____ RECORDS

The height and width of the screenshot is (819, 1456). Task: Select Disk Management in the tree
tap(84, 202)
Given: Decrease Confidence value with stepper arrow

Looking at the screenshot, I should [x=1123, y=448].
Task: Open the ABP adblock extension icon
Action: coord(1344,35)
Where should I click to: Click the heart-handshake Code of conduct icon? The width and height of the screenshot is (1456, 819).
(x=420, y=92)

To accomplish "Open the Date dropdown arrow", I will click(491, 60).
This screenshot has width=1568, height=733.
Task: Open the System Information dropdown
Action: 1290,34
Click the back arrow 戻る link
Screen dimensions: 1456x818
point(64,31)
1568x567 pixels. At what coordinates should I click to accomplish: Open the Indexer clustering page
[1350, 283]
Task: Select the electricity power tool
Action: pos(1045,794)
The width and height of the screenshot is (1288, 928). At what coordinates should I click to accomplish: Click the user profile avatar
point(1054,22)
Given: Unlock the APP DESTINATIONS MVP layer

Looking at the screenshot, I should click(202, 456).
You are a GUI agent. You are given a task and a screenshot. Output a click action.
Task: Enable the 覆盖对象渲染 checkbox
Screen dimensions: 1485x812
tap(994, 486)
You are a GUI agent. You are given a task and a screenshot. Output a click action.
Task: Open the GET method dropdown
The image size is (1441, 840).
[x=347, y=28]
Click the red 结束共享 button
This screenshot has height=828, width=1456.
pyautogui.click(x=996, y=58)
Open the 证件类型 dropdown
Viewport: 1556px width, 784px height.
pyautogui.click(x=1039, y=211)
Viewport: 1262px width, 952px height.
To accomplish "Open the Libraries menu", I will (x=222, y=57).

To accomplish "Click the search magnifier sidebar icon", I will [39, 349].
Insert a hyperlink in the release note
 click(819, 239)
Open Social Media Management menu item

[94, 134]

________

* **TASK REQUIREMENTS**
The line containing "Given: Unlock the APP DESTINATIONS MVP layer" and all lines after it, to the end of the records, are to be output exactly and alone.

* **REPLY TO THE TASK**
Given: Unlock the APP DESTINATIONS MVP layer

Looking at the screenshot, I should click(202, 456).
You are a GUI agent. You are given a task and a screenshot. Output a click action.
Task: Enable the 覆盖对象渲染 checkbox
Screen dimensions: 1485x812
tap(994, 486)
You are a GUI agent. You are given a task and a screenshot. Output a click action.
Task: Open the GET method dropdown
The image size is (1441, 840).
[x=347, y=28]
Click the red 结束共享 button
This screenshot has height=828, width=1456.
pyautogui.click(x=996, y=58)
Open the 证件类型 dropdown
Viewport: 1556px width, 784px height.
pyautogui.click(x=1039, y=211)
Viewport: 1262px width, 952px height.
To accomplish "Open the Libraries menu", I will (x=222, y=57).

To accomplish "Click the search magnifier sidebar icon", I will [39, 349].
Insert a hyperlink in the release note
 click(819, 239)
Open Social Media Management menu item

[94, 134]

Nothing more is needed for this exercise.